• **Tarefa 1**: No texto sobre a arte de enganar, qual é o título do livro escrito por Eduardo Giannetti?
• **Tarefa 2**: Transcreva do texto sobre a arte de enganar o trecho que vai de "Quando houve eleição" até "presidente da República.".

• **Texto para leitura**:
A perigosa arte de enganar
25 de Maio/Terça Feira

Alguns divertimentos infantis são universais. Um dos que mais gostávamos, e que nos entretinha muito, chamávamos de esconde-esconde. Consistia em esconder do restante dos amigos de tal maneira que ninguém conseguisse nos descobrir. Hoje, depois de crescido, surpreendo-me que essa brincadeira seja comum também entre os adultos. Aliás, parece que gente grande gosta mais de brincar de esconde-esconde que as crianças. Só que agora, o jogo é mais perigoso.

O poeta e a mentira
Mentimos, enganamos e dissimulamos. Criamos mecanismos que nos escondem de nós mesmos, do próximo e de Deus. Fernando Pessoa olhou para sua própria vida e não se reconheceu no que foi; escondera-se por detrás de máscaras e, corajoso, desabafou:

“Vivi, estudei, amei, e até cri,
E hoje, não há mendigo que eu não inveje só por não ser eu...
Fiz de mim o que não soube,
E o que podia fazer de mim não o fiz.
O dominó que vesti era errado.
Conheceram-me logo por quem não era e não desmenti, e perdi-me.
Quando quis tirar a máscara,
Estava pegada à cara.”

Eduardo Giannetti, que escreveu um excelente livro com o título Auto-Engano (Companhia das Letras), comentou sobre esta poesia de Fernando Pessoa: “A experiência do poeta dramatiza e leva ao extremo uma possibilidade que é comum a todos: será minha esta vida?” Pessoa, de tanto dissimular, de tanto usar máscaras, já não se encontrava. Laconicamente, concluiu que não era quem sempre tentou ser, e agora não possuía mais forças para tentar ser outra pessoa. A máscara estava pegada à cara.

O autor do Eclesiastes buscou descobrir-se e, cansado, declarou: “Pelo que aborreci a vida, pois me foi penosa a obra que se faz debaixo do sol; sim, tudo é vaidade e correr atrás do vento” (2.17). Jeremias, também exausto de lidar com tantos engodos e artifícios de dissimulação, perguntou: “Enganoso é o coração, mais do que todas as coisas, e desesperadamente corrupto, quem o conhecerá?” (17.9).

A mentira e a história
Os artifícios da dissimulação e do auto-engano não acontecem somente nos indivíduos. Países como a União Soviética do expurgo stalinista, a Alemanha, durante a Segunda Guerra Mundial, e a Argentina do regime militar demonstram claramente que a arte da dissimulação pode ser globalizada.

O próprio cristianismo já sucumbiu várias vezes à mentira. Acreditava-se que as Cruzadas eram legítimos esforços para resgatar os monumentos cristãos. Hoje, sabe-se que haviam outros interesses por detrás daquelas empreitadas malucas. O mesmo pode ser dito da Inquisição, da terrível perseguição que os anabatistas e pietistas sofreram na Europa, e assim por diante. Matou-se muito em nome de Deus.

Quando houve eleição para a última constituinte, mentiu-se. Várias igrejas acreditaram na versão enganosa de alguns candidatos evangélicos: haveria uma conspiração católica para aprovar uma Constituição discrimi-natória, favorecendo a Igreja de Roma. Depois, na eleição para presidente, ouviu-se que determinado candidato mandaria fechar igrejas e reinstituir o comunismo no Brasil. Os evangélicos votaram maciçamente naquele que acabou eleito. As conseqüências dessa mentira quase levaram o país a um impasse institucional, com o impeachment do presidente da República.

• **Dados fornecidos**:
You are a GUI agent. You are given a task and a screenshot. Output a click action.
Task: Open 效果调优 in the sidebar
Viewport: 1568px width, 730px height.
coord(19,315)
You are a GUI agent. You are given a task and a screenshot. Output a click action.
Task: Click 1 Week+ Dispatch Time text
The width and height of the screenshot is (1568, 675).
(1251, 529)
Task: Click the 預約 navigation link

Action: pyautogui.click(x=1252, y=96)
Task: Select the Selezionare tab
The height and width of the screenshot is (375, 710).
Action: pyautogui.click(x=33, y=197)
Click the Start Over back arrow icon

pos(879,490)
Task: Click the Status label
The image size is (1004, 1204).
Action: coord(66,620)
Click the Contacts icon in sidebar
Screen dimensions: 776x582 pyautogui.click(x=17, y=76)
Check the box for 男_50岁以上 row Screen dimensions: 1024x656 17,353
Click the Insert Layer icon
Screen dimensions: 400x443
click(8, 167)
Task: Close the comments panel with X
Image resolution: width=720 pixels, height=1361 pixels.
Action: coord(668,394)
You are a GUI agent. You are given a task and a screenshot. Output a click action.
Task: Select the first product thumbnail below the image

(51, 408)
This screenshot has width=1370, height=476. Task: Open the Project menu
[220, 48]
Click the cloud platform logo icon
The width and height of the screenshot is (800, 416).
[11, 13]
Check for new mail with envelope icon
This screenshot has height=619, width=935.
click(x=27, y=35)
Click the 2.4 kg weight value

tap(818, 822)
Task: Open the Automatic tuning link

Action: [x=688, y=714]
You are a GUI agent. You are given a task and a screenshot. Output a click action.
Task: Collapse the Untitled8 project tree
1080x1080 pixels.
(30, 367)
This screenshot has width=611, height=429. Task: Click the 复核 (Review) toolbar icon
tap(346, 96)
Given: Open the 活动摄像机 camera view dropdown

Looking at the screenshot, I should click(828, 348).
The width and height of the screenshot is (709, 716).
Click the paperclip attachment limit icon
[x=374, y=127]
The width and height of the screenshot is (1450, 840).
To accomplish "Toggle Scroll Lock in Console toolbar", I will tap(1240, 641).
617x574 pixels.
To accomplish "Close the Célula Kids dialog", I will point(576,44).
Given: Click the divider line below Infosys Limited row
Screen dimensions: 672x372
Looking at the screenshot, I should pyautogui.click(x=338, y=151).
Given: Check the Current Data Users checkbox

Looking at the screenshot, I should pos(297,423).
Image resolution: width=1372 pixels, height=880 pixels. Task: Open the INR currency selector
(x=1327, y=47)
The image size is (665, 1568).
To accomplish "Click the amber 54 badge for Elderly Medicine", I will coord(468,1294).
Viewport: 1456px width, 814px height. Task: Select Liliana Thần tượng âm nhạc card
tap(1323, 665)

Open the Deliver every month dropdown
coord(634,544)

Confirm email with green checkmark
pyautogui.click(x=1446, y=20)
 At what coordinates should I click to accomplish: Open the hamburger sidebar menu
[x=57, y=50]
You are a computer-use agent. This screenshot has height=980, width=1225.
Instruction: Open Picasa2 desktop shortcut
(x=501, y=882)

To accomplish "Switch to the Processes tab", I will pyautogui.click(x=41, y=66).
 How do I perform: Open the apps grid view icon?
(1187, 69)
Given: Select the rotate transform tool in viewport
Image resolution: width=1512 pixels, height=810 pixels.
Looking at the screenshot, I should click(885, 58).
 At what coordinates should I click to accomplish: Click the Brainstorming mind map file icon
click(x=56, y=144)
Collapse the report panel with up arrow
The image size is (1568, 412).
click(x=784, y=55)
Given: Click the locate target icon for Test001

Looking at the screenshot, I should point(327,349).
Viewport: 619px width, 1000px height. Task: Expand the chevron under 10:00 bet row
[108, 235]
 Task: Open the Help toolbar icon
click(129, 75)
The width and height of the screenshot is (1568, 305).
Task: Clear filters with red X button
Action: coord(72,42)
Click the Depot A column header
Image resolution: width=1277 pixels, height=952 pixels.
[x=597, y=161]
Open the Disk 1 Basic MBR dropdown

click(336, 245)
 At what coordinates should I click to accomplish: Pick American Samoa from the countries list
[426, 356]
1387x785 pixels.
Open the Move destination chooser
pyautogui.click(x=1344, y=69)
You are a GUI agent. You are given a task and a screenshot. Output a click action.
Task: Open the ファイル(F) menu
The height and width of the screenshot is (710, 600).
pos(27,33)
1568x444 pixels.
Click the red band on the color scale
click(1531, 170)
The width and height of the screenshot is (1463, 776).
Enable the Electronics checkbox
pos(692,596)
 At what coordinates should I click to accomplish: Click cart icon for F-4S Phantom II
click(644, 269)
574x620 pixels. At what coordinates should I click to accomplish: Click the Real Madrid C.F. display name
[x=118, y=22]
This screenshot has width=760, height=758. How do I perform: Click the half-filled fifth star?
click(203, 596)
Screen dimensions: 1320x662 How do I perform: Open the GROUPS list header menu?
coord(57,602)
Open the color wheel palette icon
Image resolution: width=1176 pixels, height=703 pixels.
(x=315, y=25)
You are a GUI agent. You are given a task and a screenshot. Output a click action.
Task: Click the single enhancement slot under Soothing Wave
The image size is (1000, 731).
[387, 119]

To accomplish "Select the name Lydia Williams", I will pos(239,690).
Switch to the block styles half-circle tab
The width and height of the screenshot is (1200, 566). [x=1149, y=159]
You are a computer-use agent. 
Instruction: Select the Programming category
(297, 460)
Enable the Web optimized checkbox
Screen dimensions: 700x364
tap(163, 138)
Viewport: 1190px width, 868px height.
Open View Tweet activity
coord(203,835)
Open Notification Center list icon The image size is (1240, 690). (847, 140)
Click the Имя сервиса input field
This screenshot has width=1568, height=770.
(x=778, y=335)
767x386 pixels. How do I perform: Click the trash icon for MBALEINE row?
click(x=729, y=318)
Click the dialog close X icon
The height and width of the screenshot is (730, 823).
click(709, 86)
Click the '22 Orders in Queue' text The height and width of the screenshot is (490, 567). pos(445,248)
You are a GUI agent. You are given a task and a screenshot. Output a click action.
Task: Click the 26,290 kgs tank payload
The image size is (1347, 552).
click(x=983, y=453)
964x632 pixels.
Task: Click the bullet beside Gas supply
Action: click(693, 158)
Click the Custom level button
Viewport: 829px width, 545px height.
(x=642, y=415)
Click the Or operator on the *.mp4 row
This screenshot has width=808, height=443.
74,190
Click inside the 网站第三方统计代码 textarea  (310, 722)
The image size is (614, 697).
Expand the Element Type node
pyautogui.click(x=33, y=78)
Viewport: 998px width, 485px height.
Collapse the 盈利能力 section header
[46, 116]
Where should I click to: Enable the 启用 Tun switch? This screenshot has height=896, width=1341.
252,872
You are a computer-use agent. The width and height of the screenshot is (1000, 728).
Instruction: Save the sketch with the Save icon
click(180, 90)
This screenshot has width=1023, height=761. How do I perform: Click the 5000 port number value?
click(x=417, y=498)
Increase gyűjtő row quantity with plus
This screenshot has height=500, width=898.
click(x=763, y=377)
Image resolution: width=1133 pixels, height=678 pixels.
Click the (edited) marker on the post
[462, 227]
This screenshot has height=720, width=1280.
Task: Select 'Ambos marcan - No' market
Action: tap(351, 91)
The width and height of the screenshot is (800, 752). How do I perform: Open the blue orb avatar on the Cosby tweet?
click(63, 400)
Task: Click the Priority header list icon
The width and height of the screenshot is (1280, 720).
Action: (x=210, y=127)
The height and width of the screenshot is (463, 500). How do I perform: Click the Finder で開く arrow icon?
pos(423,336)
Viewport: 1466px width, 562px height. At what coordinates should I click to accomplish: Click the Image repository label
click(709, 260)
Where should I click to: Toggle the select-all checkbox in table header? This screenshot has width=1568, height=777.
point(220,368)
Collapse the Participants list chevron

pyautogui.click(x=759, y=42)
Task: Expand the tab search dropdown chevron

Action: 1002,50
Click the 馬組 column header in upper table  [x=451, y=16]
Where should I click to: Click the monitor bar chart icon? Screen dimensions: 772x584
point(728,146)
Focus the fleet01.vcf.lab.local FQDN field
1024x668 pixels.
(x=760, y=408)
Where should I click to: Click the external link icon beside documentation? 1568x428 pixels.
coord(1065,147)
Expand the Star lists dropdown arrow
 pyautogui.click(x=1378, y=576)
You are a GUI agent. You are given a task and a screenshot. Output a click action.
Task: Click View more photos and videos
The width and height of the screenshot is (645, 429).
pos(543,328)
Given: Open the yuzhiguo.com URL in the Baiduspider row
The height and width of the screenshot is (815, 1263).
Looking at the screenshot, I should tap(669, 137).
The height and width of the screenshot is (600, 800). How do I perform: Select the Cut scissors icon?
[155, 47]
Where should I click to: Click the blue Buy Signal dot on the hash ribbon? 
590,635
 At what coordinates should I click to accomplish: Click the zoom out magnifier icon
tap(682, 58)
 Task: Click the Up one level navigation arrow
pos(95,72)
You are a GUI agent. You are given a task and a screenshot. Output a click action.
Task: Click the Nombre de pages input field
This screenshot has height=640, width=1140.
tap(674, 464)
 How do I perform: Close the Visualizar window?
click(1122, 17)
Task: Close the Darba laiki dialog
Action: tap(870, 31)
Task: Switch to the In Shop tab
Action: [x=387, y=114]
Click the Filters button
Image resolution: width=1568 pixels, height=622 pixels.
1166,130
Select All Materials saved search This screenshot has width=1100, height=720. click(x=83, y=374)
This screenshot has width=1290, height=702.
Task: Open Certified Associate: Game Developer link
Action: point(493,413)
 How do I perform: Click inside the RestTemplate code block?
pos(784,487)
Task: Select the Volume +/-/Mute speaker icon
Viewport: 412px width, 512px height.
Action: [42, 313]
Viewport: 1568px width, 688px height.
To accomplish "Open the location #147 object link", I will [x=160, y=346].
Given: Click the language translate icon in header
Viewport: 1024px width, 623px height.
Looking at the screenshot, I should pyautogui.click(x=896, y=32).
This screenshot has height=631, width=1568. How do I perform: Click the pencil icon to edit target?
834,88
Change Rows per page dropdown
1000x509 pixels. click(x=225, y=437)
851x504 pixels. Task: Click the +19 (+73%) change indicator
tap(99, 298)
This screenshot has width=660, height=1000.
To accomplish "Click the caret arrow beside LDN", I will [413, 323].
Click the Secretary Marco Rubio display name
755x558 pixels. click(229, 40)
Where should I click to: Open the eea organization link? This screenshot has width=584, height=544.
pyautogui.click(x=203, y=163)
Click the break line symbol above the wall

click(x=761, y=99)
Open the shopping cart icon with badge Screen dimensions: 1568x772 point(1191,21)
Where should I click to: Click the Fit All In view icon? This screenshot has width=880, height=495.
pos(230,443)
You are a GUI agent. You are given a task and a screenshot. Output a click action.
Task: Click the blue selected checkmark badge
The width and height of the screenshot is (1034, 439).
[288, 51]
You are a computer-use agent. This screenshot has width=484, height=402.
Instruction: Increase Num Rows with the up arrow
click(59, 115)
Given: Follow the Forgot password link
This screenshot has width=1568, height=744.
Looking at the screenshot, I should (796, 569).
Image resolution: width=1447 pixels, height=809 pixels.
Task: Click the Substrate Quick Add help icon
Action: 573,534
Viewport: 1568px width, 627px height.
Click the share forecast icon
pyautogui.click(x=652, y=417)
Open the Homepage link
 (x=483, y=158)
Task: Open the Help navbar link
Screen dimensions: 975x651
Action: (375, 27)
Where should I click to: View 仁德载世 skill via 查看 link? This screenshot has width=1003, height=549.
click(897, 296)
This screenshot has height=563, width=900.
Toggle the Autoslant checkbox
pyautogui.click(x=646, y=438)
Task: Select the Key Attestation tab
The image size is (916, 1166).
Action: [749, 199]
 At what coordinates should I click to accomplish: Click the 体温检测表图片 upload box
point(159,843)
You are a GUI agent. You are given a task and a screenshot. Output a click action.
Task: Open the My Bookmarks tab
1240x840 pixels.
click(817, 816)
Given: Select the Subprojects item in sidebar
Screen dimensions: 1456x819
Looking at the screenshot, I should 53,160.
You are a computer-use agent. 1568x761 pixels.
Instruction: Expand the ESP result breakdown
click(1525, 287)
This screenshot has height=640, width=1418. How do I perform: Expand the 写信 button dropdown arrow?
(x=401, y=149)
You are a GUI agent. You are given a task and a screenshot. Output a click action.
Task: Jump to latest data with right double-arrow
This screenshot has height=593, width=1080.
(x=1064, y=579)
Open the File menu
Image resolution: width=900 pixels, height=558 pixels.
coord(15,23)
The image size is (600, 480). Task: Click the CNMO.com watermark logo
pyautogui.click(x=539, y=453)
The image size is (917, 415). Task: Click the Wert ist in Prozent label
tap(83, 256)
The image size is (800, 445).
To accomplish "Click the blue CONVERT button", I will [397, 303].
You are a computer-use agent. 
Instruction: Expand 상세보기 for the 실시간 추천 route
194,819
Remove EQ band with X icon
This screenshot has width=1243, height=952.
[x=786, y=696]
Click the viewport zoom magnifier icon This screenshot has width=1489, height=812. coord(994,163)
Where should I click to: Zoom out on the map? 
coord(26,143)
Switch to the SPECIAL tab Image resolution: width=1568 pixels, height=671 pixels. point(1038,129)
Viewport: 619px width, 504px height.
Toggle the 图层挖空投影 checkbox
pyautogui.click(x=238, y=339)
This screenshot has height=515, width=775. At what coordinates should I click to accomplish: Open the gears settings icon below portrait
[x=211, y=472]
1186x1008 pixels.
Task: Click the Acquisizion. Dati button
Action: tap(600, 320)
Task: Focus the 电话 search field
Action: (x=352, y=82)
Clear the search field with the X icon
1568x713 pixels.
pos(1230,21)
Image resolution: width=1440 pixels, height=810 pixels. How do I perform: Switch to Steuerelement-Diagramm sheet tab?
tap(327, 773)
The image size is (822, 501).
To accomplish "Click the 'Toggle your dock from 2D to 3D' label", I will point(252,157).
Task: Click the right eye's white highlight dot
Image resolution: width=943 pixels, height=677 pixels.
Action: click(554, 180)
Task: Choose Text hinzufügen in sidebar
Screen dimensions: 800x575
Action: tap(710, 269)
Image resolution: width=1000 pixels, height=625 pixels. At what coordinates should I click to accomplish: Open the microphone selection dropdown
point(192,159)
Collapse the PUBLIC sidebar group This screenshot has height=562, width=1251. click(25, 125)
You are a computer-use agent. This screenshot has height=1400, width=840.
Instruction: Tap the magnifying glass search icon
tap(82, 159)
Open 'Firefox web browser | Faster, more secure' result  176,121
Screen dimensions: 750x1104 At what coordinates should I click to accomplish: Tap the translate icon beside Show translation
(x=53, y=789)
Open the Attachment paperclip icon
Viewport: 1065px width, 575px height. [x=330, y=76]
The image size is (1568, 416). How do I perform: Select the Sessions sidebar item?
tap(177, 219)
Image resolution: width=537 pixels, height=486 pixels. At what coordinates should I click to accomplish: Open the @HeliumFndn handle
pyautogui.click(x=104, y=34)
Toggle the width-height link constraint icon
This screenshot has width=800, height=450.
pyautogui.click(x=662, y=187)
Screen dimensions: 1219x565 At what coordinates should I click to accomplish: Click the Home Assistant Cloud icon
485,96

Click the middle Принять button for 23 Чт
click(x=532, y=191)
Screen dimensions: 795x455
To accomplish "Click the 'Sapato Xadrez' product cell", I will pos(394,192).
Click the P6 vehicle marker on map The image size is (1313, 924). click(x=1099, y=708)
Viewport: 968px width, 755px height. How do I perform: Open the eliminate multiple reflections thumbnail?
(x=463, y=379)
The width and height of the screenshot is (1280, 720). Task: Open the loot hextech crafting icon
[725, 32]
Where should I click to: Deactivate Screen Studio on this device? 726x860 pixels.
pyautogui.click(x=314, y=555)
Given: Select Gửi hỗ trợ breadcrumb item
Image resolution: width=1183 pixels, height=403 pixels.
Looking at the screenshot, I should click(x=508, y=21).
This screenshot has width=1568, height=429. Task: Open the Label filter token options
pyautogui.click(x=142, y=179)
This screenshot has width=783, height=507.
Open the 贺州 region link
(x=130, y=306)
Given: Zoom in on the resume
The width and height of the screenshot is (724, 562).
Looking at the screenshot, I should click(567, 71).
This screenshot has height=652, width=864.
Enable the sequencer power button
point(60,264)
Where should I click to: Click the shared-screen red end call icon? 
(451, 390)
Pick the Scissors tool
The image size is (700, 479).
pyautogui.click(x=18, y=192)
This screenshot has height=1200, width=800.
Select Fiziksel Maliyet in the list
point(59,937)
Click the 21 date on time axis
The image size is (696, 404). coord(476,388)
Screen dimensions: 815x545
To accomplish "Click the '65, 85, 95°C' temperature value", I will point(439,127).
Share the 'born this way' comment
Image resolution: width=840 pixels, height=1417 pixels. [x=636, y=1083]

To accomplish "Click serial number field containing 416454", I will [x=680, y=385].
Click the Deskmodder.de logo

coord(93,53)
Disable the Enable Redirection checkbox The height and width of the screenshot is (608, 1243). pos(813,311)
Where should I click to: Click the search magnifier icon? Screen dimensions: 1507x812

• **Sua resposta 1**: Auto-Engano

• **Sua resposta 2**:
Quando houve eleição para a última constituinte, mentiu-se. Várias igrejas acreditaram na versão enganosa de alguns candidatos evangélicos: haveria uma conspiração católica para aprovar uma Constituição discrimi-natória, favorecendo a Igreja de Roma. Depois, na eleição para presidente, ouviu-se que determinado candidato mandaria fechar igrejas e reinstituir o comunismo no Brasil. Os evangélicos votaram maciçamente naquele que acabou eleito. As conseqüências dessa mentira quase levaram o país a um impasse institucional, com o impeachment do presidente da República.